Figure 43 shows a man pushing on a lawn mower handle with a force of 30 lb. How much work is done in moving the lawn mower a distance of 75 ft if the handle makes an angle of $60^{\circ }$ with the ground?

Figure 43 $\skew5\overrightarrow{\it AB}=75\,\mathbf{i}$

Solution We set up the coordinate system so that the lawn mower is moved from $(0,0)$ to $(75,0)$. Then the motion occurs along $\skew5\overrightarrow{\it AB}=75\,\mathbf{i}$. The force vector $\mathbf{F}$, as shown in Figure 44, makes an angle of $300^\circ$ to the positive $x$-axis. Since $\Vert \mathbf{F} \Vert = 30$, $\mathbf{F}$ is given by $$\begin{equation*} \mathbf{F}=30[ (\cos 300^{\circ })\mathbf{i}+(\sin 300^{\circ })\mathbf{ j}] =30\left[ \dfrac{1}{2}\mathbf{i}-\dfrac{\sqrt{3}}{2}\mathbf{j} \right] =15\mathbf{i}-15\sqrt{3}\mathbf{j} \end{equation*}$$

Figure 44 $\Vert \mathbf{F} \Vert = 30$

Then the work $W$ done is $$W=\mathbf{F}\,{\cdot}\, \skew5\overrightarrow{\it AB}=(15\mathbf{i}-15\sqrt{3}\mathbf{j} )\,{\cdot}\, 75\mathbf{i}=1125 \hbox{ft-lb}$$
• • •
■ **Set exercise 1**:
In the lawn mower work example, how much work is done in moving the mower 75 ft?
• • •
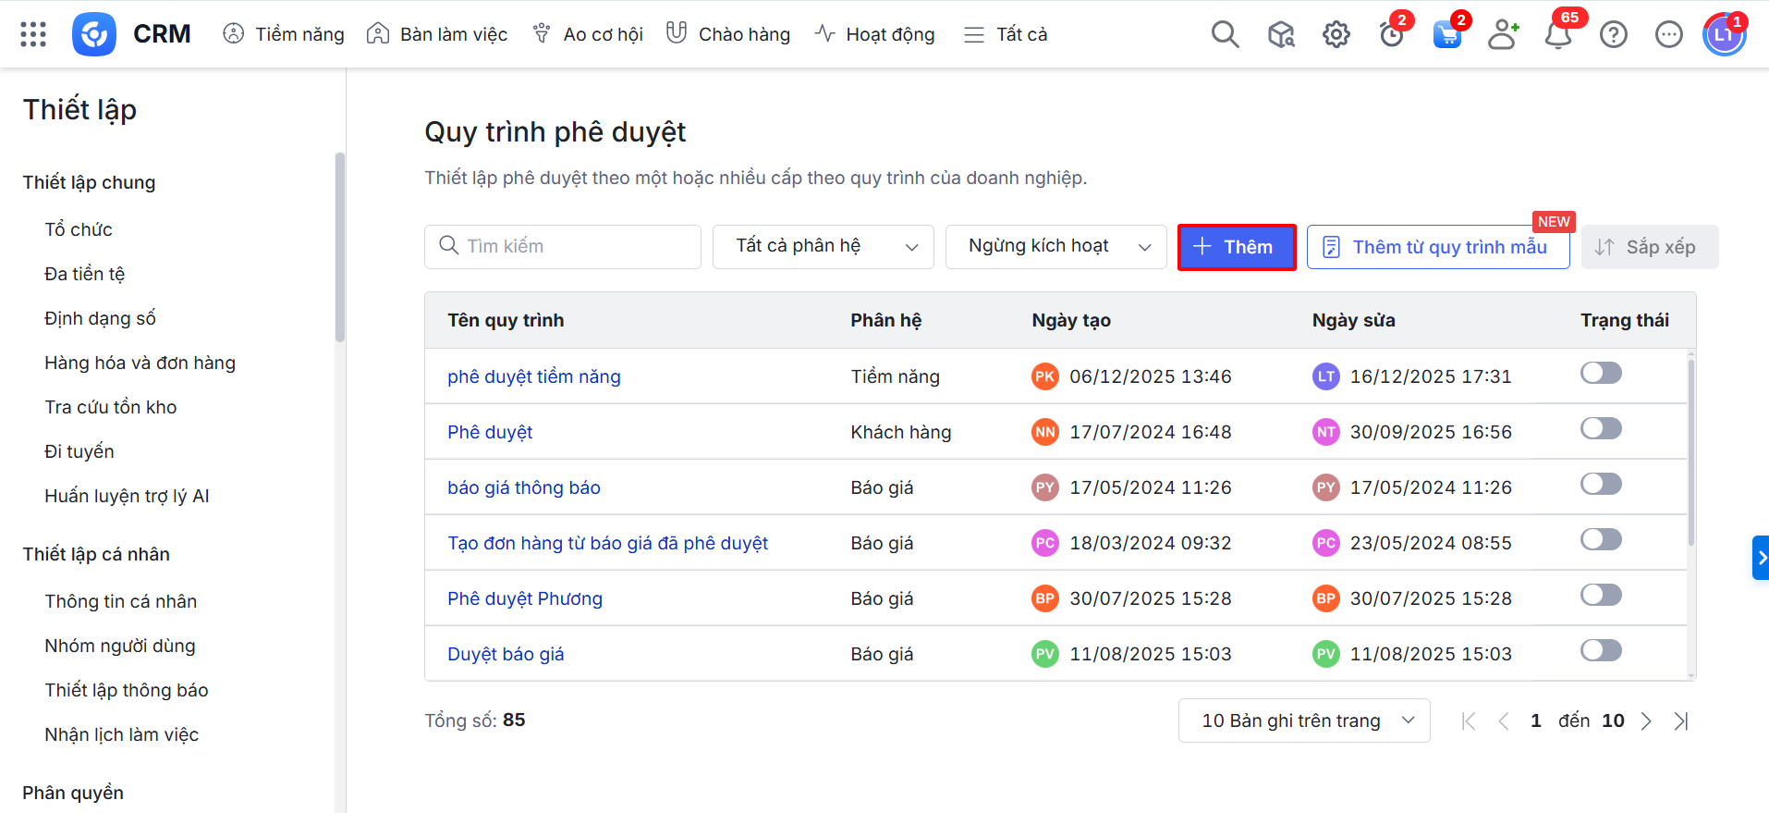Click the search magnifier icon in header
This screenshot has height=813, width=1769.
tap(1225, 34)
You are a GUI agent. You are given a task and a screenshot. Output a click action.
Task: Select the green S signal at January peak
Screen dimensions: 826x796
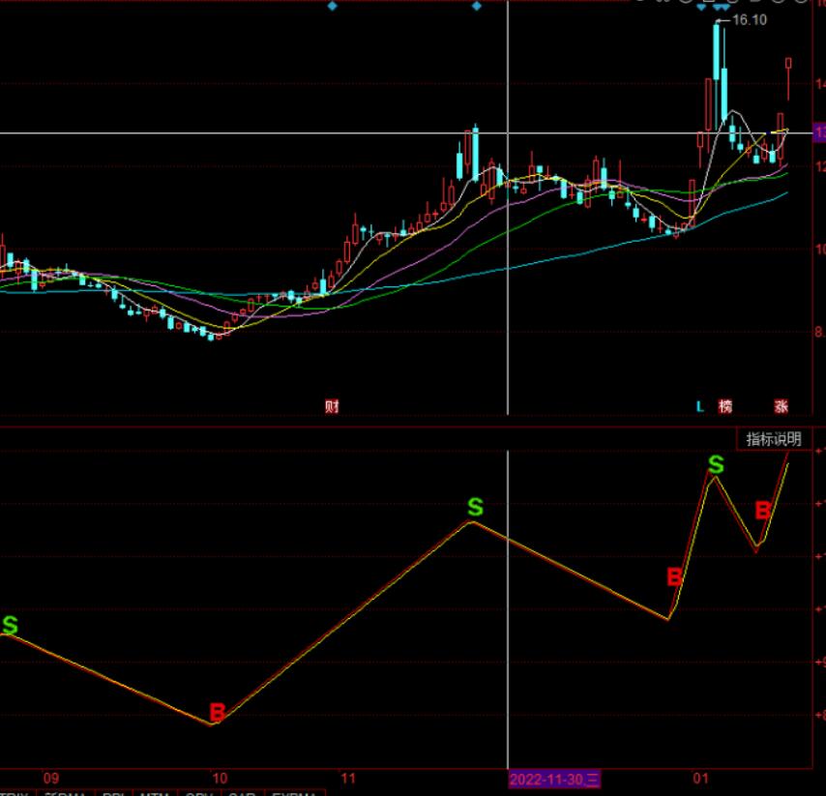(x=716, y=465)
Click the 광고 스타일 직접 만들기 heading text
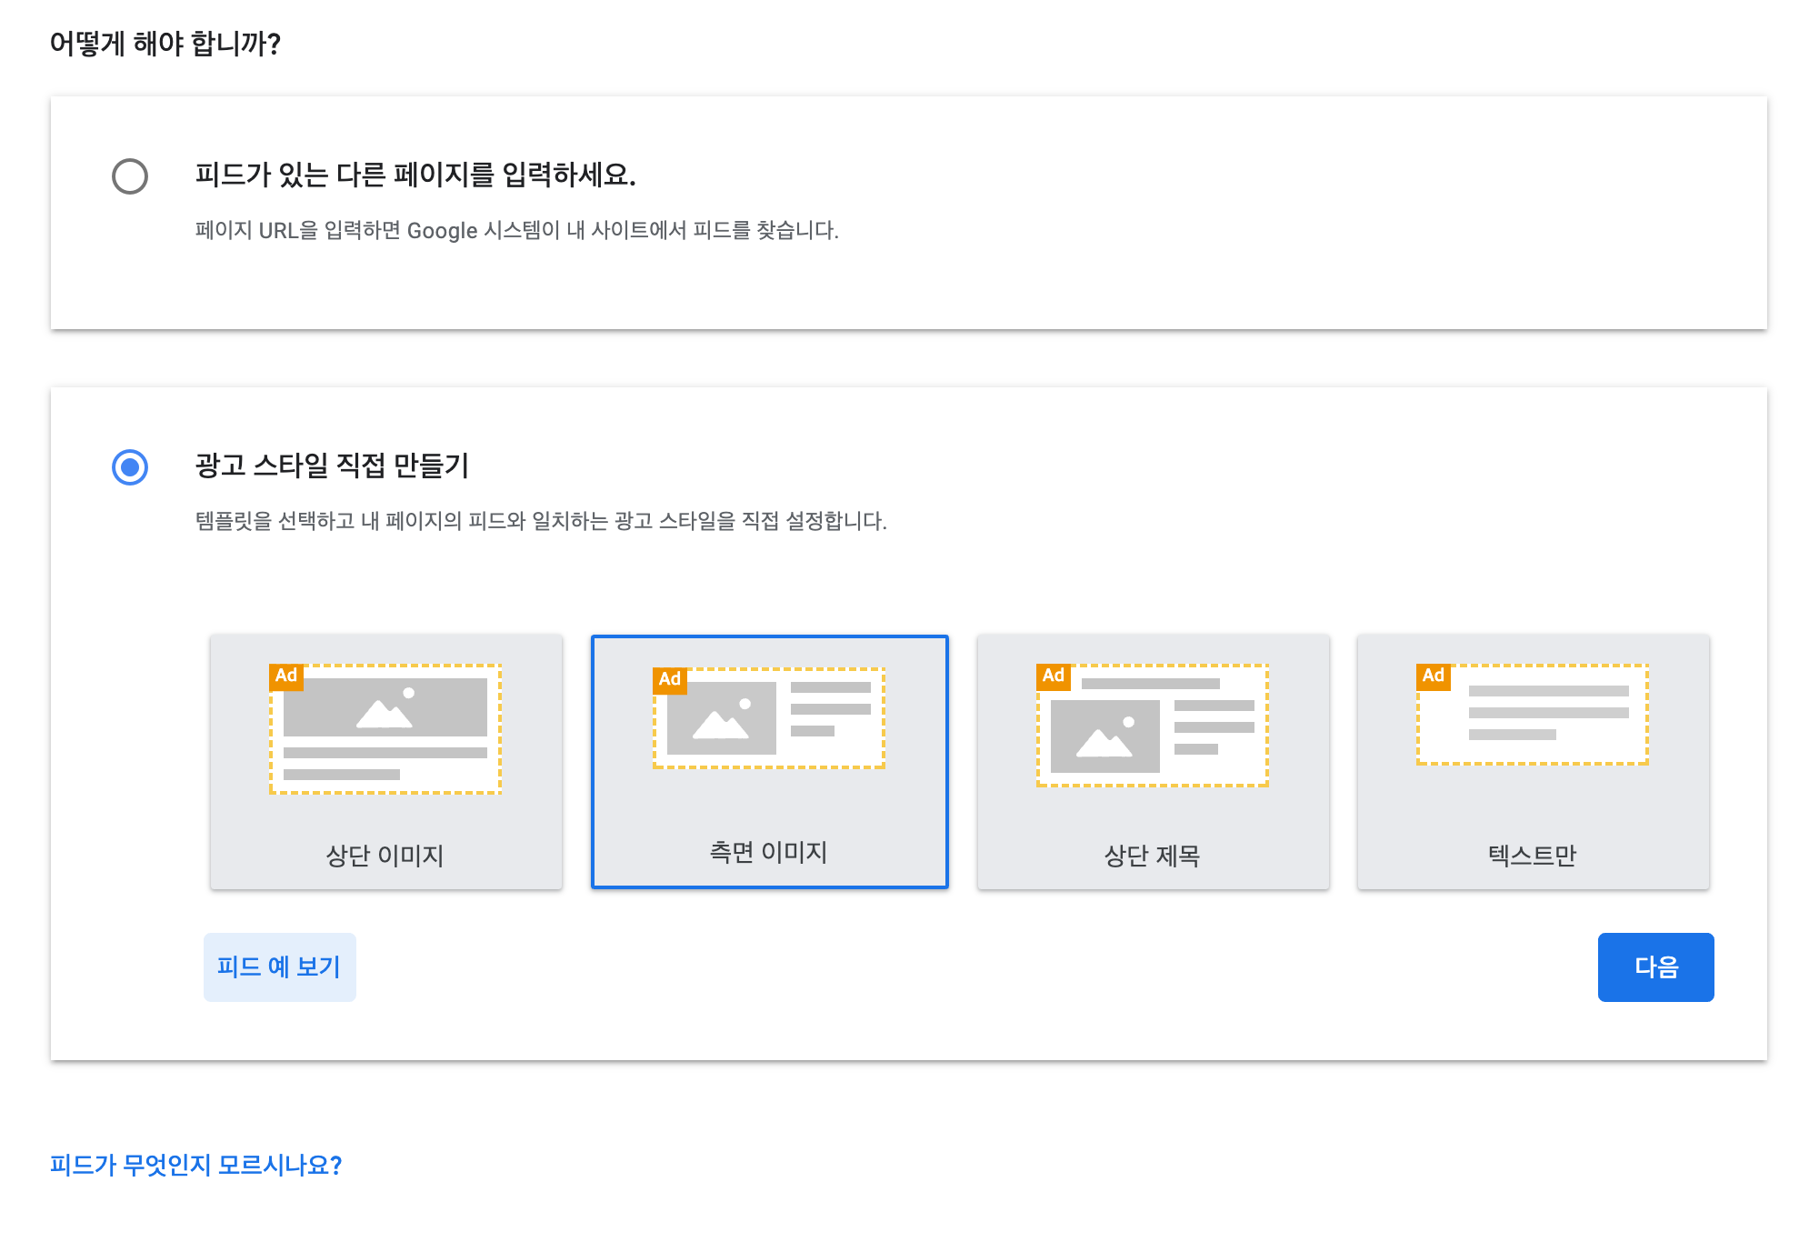 pyautogui.click(x=332, y=466)
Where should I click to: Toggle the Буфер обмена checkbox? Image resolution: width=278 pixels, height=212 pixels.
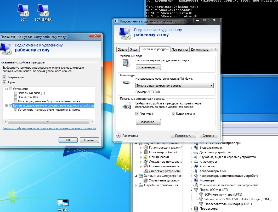pos(173,114)
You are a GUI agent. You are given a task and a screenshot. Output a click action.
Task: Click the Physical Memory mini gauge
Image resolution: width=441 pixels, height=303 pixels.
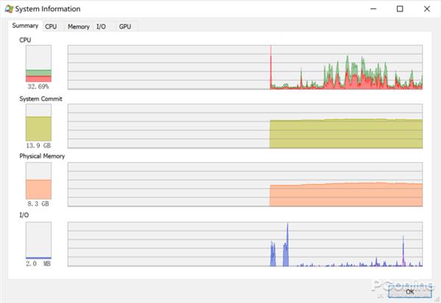click(x=38, y=180)
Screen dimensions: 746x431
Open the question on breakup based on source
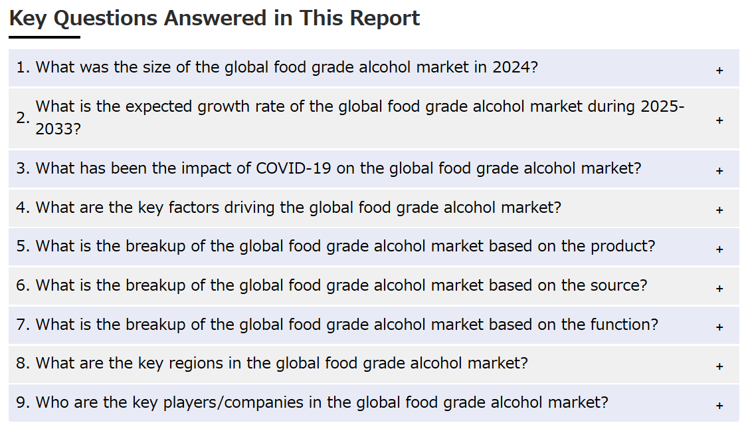374,286
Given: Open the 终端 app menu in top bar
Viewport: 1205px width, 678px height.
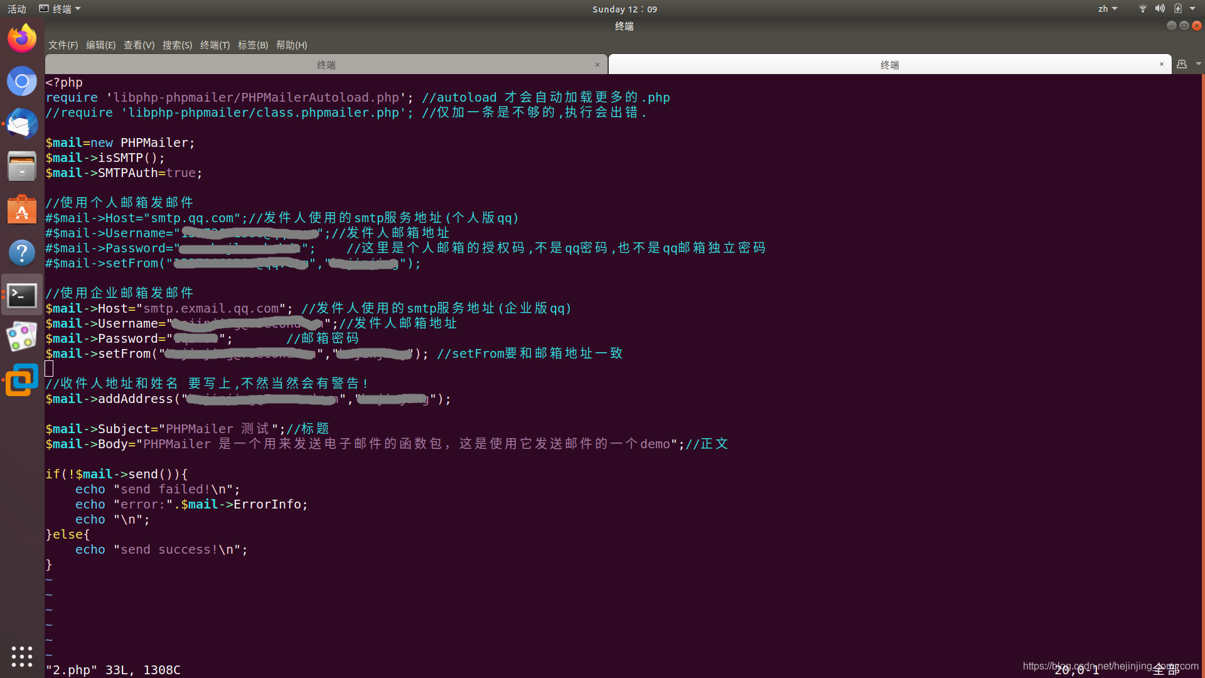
• • •
■ **Set exercise 2**:
Return the records from their first line through the line holding "(x=716, y=465)", inclusive, with each line reproduced exactly and the pictures left out.

■ **Task solution 1**:
1125 ft-lb

■ **Task solution 2**:
Click the search magnifier icon in header
This screenshot has height=813, width=1769.
tap(1225, 34)
You are a GUI agent. You are given a task and a screenshot. Output a click action.
Task: Select the green S signal at January peak
Screen dimensions: 826x796
(x=716, y=465)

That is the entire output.